A landmark decision on the patentability of human embryonic stem cells is pending at the European Patent Office (EPO) in Munich. On Tuesday and Wednesday, the EPO's Enlarged Board of Appeal will hold a hearing on a previously unapproved patent held by the U.S. company Wisconsin Alumni Research Foundation. Critics such as the environmental organization Greenpeace expect the outcome of the test case to be binding for all other pending cases. According to the information, this involves about 100 more patent applications.
The decision concerns a patent applied for by US researcher James Thomson back in January 1995. So far it has failed. The Enlarged Board of Appeal of the EPO is the final instance. Their ruling cannot be challenged in any other court. Dietmar Mieth, an ethicist from Tubingen, described it as problematic in a press conference that the EPO could make fundamental ethical decisions of this scope. The Catholic theologian argued that the agency's ethical competence should be strengthened, for example through a permanent ethics commission. He also said the EU should address the contentious ies at the political level.

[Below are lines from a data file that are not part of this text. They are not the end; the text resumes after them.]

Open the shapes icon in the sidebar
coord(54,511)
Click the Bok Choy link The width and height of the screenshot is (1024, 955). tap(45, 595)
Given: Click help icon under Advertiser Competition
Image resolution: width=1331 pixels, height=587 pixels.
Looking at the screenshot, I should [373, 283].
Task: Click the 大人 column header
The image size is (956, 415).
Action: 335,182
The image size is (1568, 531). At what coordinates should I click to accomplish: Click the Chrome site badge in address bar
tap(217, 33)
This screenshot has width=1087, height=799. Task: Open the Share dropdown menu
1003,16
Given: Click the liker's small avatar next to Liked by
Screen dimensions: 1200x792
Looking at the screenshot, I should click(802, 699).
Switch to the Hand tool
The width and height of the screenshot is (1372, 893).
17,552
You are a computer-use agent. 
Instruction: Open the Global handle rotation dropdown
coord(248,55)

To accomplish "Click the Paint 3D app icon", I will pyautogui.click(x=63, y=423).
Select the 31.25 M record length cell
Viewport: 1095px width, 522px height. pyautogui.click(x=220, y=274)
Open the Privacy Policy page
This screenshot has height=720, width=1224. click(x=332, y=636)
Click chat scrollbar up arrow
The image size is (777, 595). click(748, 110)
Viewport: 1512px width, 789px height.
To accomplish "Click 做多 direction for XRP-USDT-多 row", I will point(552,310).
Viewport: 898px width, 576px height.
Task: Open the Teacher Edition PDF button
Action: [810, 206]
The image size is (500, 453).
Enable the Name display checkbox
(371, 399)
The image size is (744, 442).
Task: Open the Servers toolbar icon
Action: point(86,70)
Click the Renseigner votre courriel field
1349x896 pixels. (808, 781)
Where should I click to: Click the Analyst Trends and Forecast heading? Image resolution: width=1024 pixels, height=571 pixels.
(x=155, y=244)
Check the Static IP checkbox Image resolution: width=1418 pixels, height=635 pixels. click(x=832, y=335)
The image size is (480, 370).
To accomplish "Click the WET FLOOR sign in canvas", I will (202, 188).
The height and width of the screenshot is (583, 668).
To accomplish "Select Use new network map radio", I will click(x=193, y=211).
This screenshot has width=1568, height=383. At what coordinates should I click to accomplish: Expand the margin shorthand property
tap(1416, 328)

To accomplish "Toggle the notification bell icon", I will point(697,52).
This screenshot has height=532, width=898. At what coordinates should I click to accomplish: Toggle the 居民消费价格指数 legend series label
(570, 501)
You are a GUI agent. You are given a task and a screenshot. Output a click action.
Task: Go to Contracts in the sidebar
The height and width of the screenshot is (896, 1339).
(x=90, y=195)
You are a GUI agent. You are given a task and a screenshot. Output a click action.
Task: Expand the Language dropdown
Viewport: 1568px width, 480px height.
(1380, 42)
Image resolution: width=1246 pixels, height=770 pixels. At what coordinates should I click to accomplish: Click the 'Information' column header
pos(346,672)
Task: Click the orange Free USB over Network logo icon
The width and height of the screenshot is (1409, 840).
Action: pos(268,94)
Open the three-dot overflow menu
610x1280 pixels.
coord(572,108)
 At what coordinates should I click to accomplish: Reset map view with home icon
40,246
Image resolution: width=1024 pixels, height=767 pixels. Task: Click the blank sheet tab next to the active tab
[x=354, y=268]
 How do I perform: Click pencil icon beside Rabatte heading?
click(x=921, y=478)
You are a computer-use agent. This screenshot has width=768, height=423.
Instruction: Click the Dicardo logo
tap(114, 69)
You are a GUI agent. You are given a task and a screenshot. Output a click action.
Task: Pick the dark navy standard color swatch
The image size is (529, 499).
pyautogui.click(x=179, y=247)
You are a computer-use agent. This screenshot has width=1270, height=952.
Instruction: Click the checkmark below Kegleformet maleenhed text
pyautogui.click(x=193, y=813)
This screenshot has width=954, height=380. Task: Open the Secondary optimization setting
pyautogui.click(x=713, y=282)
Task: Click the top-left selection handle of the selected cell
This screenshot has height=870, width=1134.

"Commercialization of human life"
According to Munich-based molecular biologist Ruth Tippe, the EPO has granted a total of 41 out of more than 300 patent applications on stem cells since 1990. Only in one case, namely that of the Bonn researcher Oliver Brustle, had the patent also extended to human embryonic stem cells. The other cases had been about adult or animal stem cells. Under the European Patent Convention, the use of human embryos for industrial or commercial purposes is not patentable. If the Board of Appeal were to confirm the previous line of the EPO, "Greenpeace" said, limits would be set to the commercialization of human life. A case from 1999 shows how far-reaching such decisions are. At the time, he said, the EPO had cleared the way for patents on seeds and animals, even though this was prohibited by the wording of European patent laws. In the meantime, he said, there are already around 600 patents on plants and 300 on animals in Europe. "Greenpeace" demands renegotiation of EU patent laws. All patents on living beings and their genes would have to be banned. The commercialization of life is already far advanced, she said. There is a danger that human embryos will be cloned on an industrial scale in the future for economic reasons. The environmental organization has filed quite a few appeals with the EPO against patents on life in recent years. In several cases, patents were subsequently restricted again if they covered human cell material.